What the task requires —
Reproduce the rows below with every occurrence of "Where should I click to:" changed to "Which point should I select to:", leaving all other text untouched.
** Start **
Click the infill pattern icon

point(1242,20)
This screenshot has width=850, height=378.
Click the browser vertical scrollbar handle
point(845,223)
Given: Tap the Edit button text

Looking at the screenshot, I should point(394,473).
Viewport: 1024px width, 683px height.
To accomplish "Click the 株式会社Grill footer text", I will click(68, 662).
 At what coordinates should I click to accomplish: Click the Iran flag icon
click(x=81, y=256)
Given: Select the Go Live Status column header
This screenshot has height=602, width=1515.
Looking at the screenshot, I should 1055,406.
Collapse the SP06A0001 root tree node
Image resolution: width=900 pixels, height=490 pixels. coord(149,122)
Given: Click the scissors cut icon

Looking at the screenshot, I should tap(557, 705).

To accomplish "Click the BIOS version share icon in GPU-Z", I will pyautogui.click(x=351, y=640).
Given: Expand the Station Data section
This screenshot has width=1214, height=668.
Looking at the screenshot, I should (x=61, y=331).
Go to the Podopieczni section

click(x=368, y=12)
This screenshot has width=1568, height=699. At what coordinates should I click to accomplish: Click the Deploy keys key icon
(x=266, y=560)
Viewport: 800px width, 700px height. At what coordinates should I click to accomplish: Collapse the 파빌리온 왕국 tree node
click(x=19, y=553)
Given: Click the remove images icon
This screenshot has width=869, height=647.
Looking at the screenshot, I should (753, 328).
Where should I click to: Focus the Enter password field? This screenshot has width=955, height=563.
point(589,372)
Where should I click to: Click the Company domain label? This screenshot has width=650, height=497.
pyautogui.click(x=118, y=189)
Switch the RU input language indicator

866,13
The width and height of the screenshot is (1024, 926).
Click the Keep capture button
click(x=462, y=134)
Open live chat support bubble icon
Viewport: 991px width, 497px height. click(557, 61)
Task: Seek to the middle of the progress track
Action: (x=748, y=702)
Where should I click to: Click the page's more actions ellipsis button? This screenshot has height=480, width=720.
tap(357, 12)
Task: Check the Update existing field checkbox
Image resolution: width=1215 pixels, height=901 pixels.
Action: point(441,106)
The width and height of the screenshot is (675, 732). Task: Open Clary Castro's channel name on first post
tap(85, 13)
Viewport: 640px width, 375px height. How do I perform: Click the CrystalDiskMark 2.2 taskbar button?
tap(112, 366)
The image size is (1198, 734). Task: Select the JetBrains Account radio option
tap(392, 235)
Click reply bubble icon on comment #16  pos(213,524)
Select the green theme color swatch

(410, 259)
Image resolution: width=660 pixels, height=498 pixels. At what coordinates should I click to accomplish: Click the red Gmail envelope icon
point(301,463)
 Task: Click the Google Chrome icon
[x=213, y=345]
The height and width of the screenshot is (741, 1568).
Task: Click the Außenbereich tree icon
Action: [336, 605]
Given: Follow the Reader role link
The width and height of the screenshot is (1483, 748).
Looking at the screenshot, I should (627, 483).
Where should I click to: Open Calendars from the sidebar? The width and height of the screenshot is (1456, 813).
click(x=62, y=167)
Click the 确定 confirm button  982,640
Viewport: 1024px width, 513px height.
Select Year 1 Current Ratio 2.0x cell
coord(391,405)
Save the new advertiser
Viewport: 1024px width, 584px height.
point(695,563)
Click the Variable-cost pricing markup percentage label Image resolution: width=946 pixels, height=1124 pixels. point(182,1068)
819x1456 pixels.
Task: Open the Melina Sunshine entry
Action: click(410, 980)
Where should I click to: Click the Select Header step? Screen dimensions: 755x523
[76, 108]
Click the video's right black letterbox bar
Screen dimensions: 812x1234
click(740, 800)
** End **
Response to this exercise —
Click the infill pattern icon

point(1242,20)
This screenshot has width=850, height=378.
Click the browser vertical scrollbar handle
point(845,223)
Given: Tap the Edit button text

Looking at the screenshot, I should point(394,473).
Viewport: 1024px width, 683px height.
To accomplish "Click the 株式会社Grill footer text", I will click(68, 662).
 At what coordinates should I click to accomplish: Click the Iran flag icon
click(x=81, y=256)
Given: Select the Go Live Status column header
This screenshot has height=602, width=1515.
Looking at the screenshot, I should 1055,406.
Collapse the SP06A0001 root tree node
Image resolution: width=900 pixels, height=490 pixels. coord(149,122)
Given: Click the scissors cut icon

Looking at the screenshot, I should tap(557, 705).

To accomplish "Click the BIOS version share icon in GPU-Z", I will pyautogui.click(x=351, y=640).
Given: Expand the Station Data section
This screenshot has width=1214, height=668.
Looking at the screenshot, I should (x=61, y=331).
Go to the Podopieczni section

click(x=368, y=12)
This screenshot has width=1568, height=699. At what coordinates should I click to accomplish: Click the Deploy keys key icon
(x=266, y=560)
Viewport: 800px width, 700px height. At what coordinates should I click to accomplish: Collapse the 파빌리온 왕국 tree node
click(x=19, y=553)
Given: Click the remove images icon
This screenshot has width=869, height=647.
Looking at the screenshot, I should (753, 328).
Which point should I select to: Focus the Enter password field? This screenshot has width=955, height=563.
point(589,372)
Which point should I select to: Click the Company domain label? This screenshot has width=650, height=497.
pyautogui.click(x=118, y=189)
Switch the RU input language indicator

866,13
The width and height of the screenshot is (1024, 926).
Click the Keep capture button
click(x=462, y=134)
Open live chat support bubble icon
Viewport: 991px width, 497px height. click(557, 61)
Task: Seek to the middle of the progress track
Action: (x=748, y=702)
Which point should I select to: Click the page's more actions ellipsis button? This screenshot has height=480, width=720.
tap(357, 12)
Task: Check the Update existing field checkbox
Image resolution: width=1215 pixels, height=901 pixels.
Action: point(441,106)
The width and height of the screenshot is (675, 732). Task: Open Clary Castro's channel name on first post
tap(85, 13)
Viewport: 640px width, 375px height. How do I perform: Click the CrystalDiskMark 2.2 taskbar button?
tap(112, 366)
The image size is (1198, 734). Task: Select the JetBrains Account radio option
tap(392, 235)
Click reply bubble icon on comment #16  pos(213,524)
Select the green theme color swatch

(410, 259)
Image resolution: width=660 pixels, height=498 pixels. At what coordinates should I click to accomplish: Click the red Gmail envelope icon
point(301,463)
 Task: Click the Google Chrome icon
[x=213, y=345]
The height and width of the screenshot is (741, 1568).
Task: Click the Außenbereich tree icon
Action: [336, 605]
Given: Follow the Reader role link
The width and height of the screenshot is (1483, 748).
Looking at the screenshot, I should (627, 483).
Which point should I select to: Open Calendars from the sidebar? The width and height of the screenshot is (1456, 813).
click(x=62, y=167)
Click the 确定 confirm button  982,640
Viewport: 1024px width, 513px height.
Select Year 1 Current Ratio 2.0x cell
coord(391,405)
Save the new advertiser
Viewport: 1024px width, 584px height.
point(695,563)
Click the Variable-cost pricing markup percentage label Image resolution: width=946 pixels, height=1124 pixels. point(182,1068)
819x1456 pixels.
Task: Open the Melina Sunshine entry
Action: click(410, 980)
Which point should I select to: Click the Select Header step? Screen dimensions: 755x523
[76, 108]
Click the video's right black letterbox bar
Screen dimensions: 812x1234
click(740, 800)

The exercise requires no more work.